Third, you are the winner because you have the power of superior information. You know things about me, and you can-- and do-- use them against me, while you remain impervious. You understand me, and I do not understand you. You are a cipher, I am transparent. And this is exactly how you want it.

With regard to the first, I did in time learn to stem the flow of communication. I learned to talk, if I must talk, to a notebook, or to a tree, or to God. I learned-- and I thank you for this-- that I can be a whole person unseen, unshared. I can be real without being reflected in another's eyes.

Learning not to need your communication was another matter. It was complicated because I knew that your independence was an illusion. In truth, you needed to tell me things much more than I needed to hear them... but you could hardly bring yourself to share, let alone to admit that you needed to. And so, my love, I continued to need your words-- continued to draw them out with hours of painstaking questions, bracing against rebuffs.

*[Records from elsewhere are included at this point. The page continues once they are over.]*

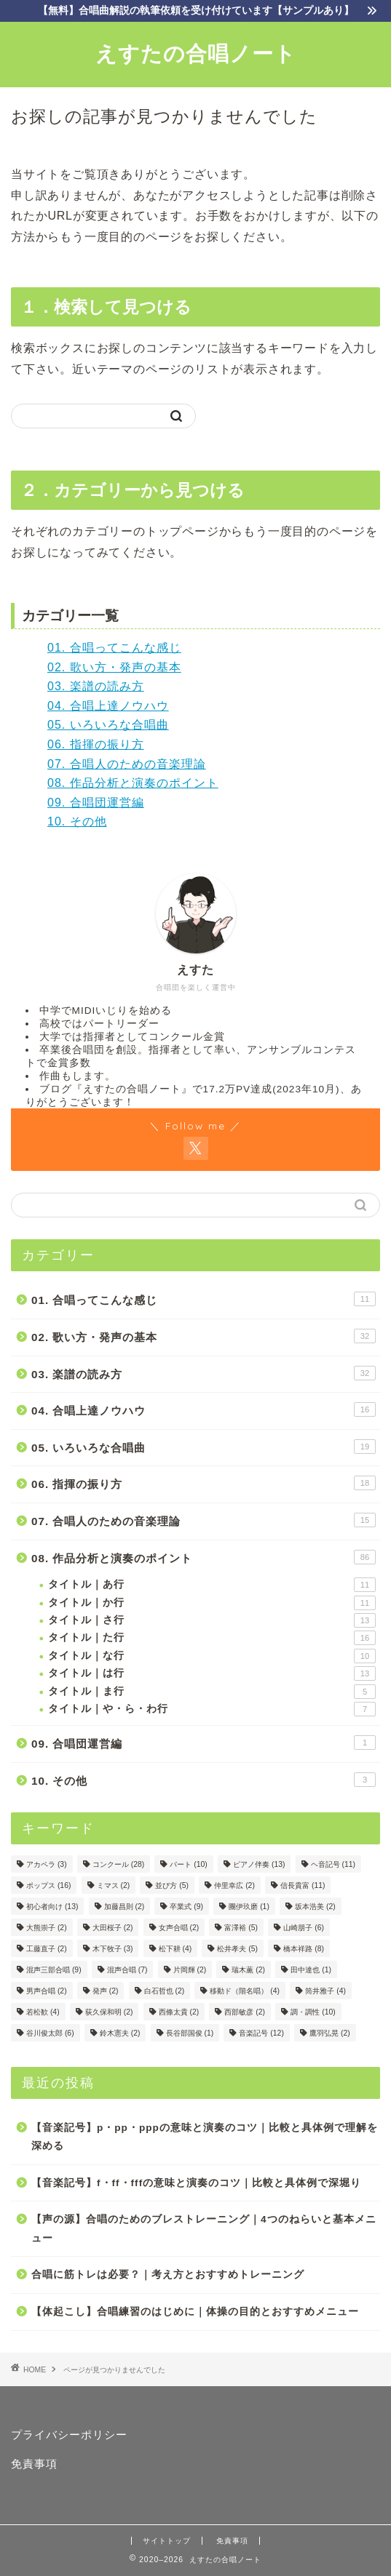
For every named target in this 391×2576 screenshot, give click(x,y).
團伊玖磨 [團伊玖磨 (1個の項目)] (249, 1907)
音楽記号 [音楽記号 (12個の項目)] (261, 2033)
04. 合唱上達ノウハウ (108, 706)
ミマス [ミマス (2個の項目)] (113, 1885)
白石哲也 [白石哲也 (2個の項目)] (164, 1991)
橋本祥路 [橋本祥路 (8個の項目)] (303, 1949)
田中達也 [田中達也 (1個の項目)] (311, 1970)
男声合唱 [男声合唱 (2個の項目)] (46, 1991)
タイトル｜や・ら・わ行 (212, 1709)
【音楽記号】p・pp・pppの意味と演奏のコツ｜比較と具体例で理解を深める (204, 2137)
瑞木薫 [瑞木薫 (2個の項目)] (248, 1970)
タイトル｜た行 (212, 1638)
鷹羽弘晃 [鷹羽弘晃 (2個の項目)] (329, 2033)
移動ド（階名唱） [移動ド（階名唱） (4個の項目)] (245, 1991)
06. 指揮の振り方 (95, 744)
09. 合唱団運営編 (95, 802)
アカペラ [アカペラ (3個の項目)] (46, 1864)
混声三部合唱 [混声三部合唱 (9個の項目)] (54, 1970)
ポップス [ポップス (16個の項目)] (48, 1885)
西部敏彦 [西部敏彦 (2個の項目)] (244, 2012)
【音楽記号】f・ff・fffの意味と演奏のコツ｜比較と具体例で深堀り (196, 2182)
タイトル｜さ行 (212, 1620)
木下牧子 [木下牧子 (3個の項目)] (112, 1949)
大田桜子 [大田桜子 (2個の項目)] (112, 1928)
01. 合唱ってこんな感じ (114, 647)
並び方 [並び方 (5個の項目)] (172, 1885)
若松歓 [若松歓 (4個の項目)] (43, 2012)
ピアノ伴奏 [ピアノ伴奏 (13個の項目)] (259, 1864)
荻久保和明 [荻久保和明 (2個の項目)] (109, 2012)
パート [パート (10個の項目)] (188, 1864)
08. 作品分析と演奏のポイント (132, 783)
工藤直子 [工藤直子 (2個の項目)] (46, 1949)
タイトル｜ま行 (212, 1691)
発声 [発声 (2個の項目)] (105, 1991)
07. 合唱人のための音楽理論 (126, 764)
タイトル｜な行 (212, 1656)
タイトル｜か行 (212, 1603)
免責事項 (34, 2463)
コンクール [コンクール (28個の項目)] (118, 1864)
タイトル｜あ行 (212, 1584)
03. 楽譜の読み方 (95, 686)
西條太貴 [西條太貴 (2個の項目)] (179, 2012)
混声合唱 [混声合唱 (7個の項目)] (127, 1970)
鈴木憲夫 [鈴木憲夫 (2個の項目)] (120, 2033)
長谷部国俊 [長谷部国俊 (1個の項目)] (190, 2033)
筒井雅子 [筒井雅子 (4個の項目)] (325, 1991)
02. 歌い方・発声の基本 (114, 667)
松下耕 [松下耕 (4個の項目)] (175, 1949)
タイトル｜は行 (212, 1673)
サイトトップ (167, 2541)
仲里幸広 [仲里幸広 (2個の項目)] (234, 1885)
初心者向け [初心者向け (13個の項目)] (52, 1907)
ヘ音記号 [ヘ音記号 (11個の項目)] (333, 1864)
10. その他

It looked, to one watching, as if I was letting you make a fool of me, subjecting me to this mortifying ritual of supplication for your confidence. But by that time I didn't much care about foolishness.

In the end, you found other ears, and I was freed, first to be silent, then to begin to rebuild a sane pattern of communication. We talk, now, like friends. And the real measure of grace is that much of the time I don't even remember what a gift that is. The lack of astonishment in our dialogue is the most startling and beautiful thing of all.

But these things I learned from you have gone deep. The good and the bad in them are wound so closely-- independence, circumspection; constraint, frigidity-- that I hardly know how I ought to shape myself, even if I could master the fear of being exposed like that again. It is such a mixed legacy that time of ours has given me; so many twisted lessons I have learned. It is time, at the very least, to bring them into the light. This is the first.

2 comments:

The Wayward Budgeter said...

Ginny, this is tragic, beautiful, aching and uplifting. Thank you, dear friend, for posting these words on your blog, letting go of how your readers will receive it. You have expressed so much so beautifully, so convincingly. You are a dear friend to me, and this post reminds me of so much that is rich and good about our friendship because of who you are. You are many things, and this is one part, and I am thankful for it. I love you.

"Light up, light up
As if you have a choice
Even if you cannot hear my voice
I'll be right beside you dear"
- snow patrol

Molly said...

Ginny, you are so brave. Thank you for posting that! Thinking about your dysfunctional relationship helps me think about a different (but also dysfunctional) relationship with an old friend in a new light. A theatre teacher told me that good art of any kind helps people understand their own existence better. I think your art is good. And I love you, too. (Leah beat me to saying it, but I'm going to say it anyway!)